### [Exercise instructions]
(1) Translate this sentence from the RTEMS atomic operations message into Spanish: "I agree that the ISO C1X atomic definitions are not stable enough to be used now."
(2) According to the RTEMS atomic operations message, which compilers support the C1X atomic feature?
(3) Transcribe the RTEMS atomic operations message between "Chris Johns chrisj" and "the C1X specification.", inclusive.

Gsoc2012: Atomic operation for RTEMS

Chris Johns chrisj at rtems.org
Fri May 18 00:38:51 UTC 2012


On 17/05/12 11:04 PM, yangwei weiyang wrote:
> I agree that the ISO C1X atomic definitions are not stable enough to
> be used now. Although the latest gcc and clang compiler have support
> C1X atomic feature there are not many applications using this feature.
> About the atomic API defined by C1X i think its definitions are not
> all well and applicable for RTEMS. C1X atomic API is classified very
> well, but its API is designed for specification and compatibility, not
> every API is optimal for us.  So we do not need to design the every
> API compatible with the C1X specification.

### [Supplied data]
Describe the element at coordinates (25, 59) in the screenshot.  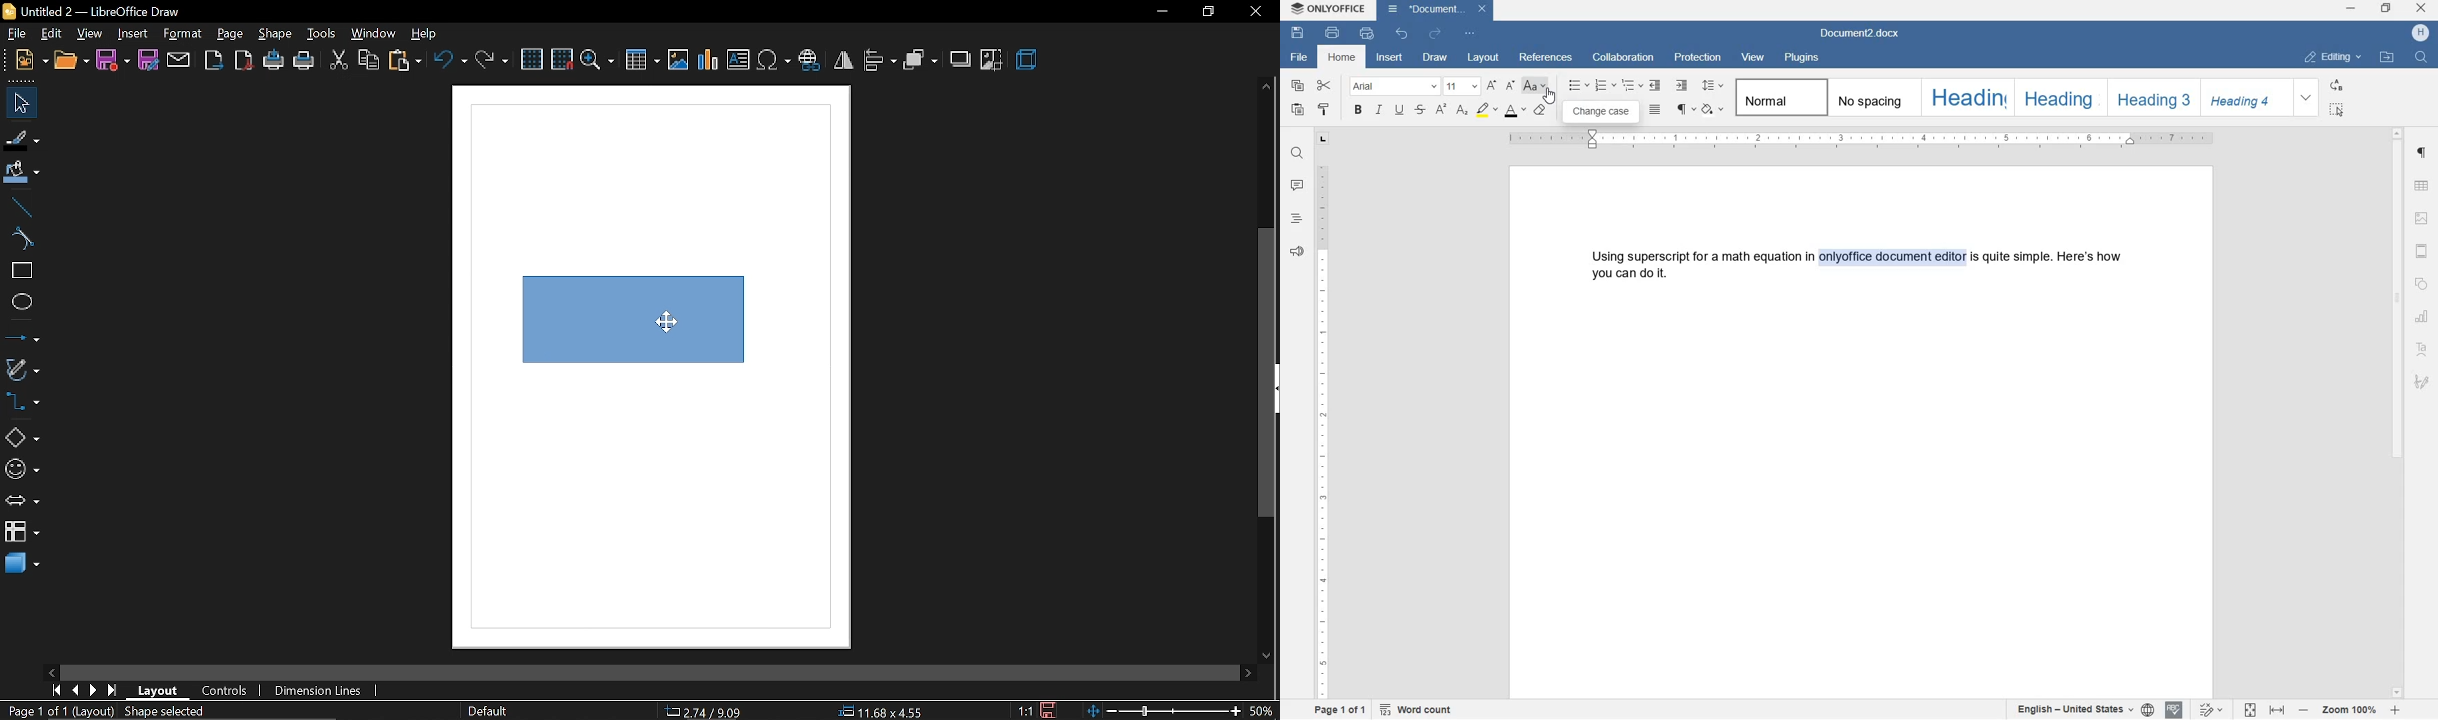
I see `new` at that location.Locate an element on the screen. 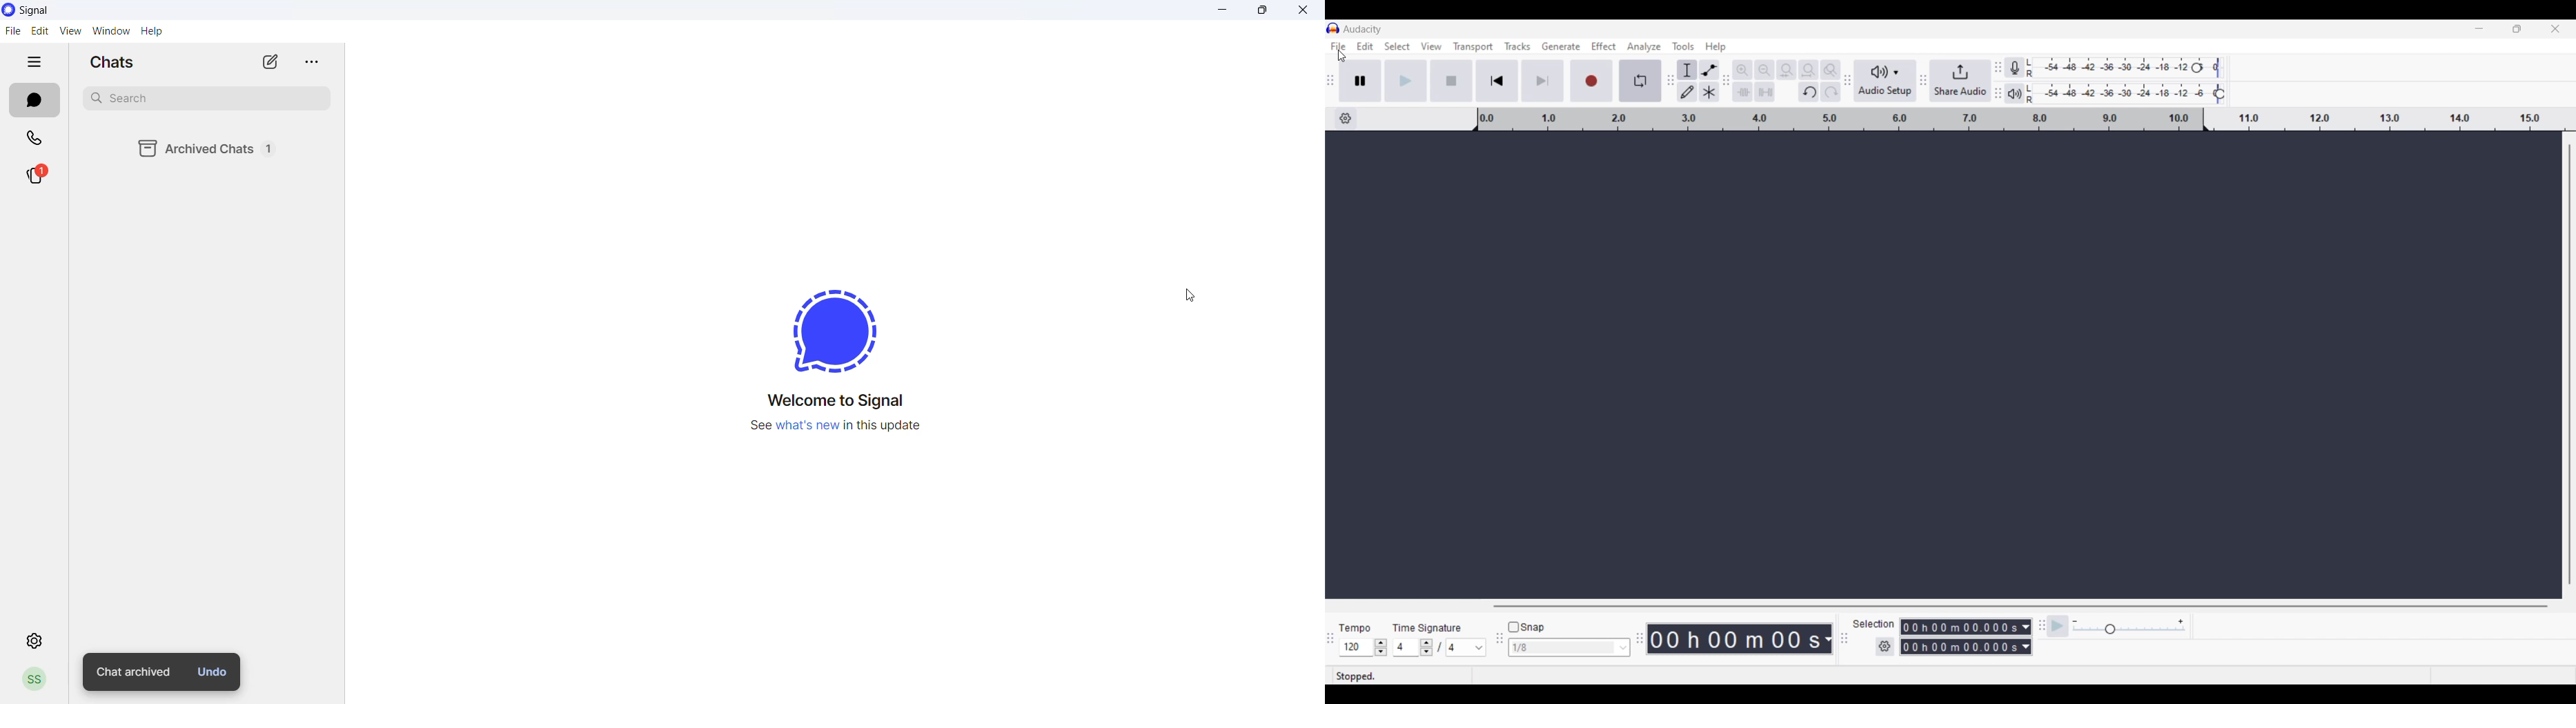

### [The results]
(1) Estoy de acuerdo en que las definiciones atómicas de ISO C1X no son lo bastante estables para usarse ahora.

(2) The latest gcc and clang compilers support it.

(3)
Chris Johns chrisj at rtems.org
Fri May 18 00:38:51 UTC 2012


On 17/05/12 11:04 PM, yangwei weiyang wrote:
> I agree that the ISO C1X atomic definitions are not stable enough to
> be used now. Although the latest gcc and clang compiler have support
> C1X atomic feature there are not many applications using this feature.
> About the atomic API defined by C1X i think its definitions are not
> all well and applicable for RTEMS. C1X atomic API is classified very
> well, but its API is designed for specification and compatibility, not
> every API is optimal for us.  So we do not need to design the every
> API compatible with the C1X specification.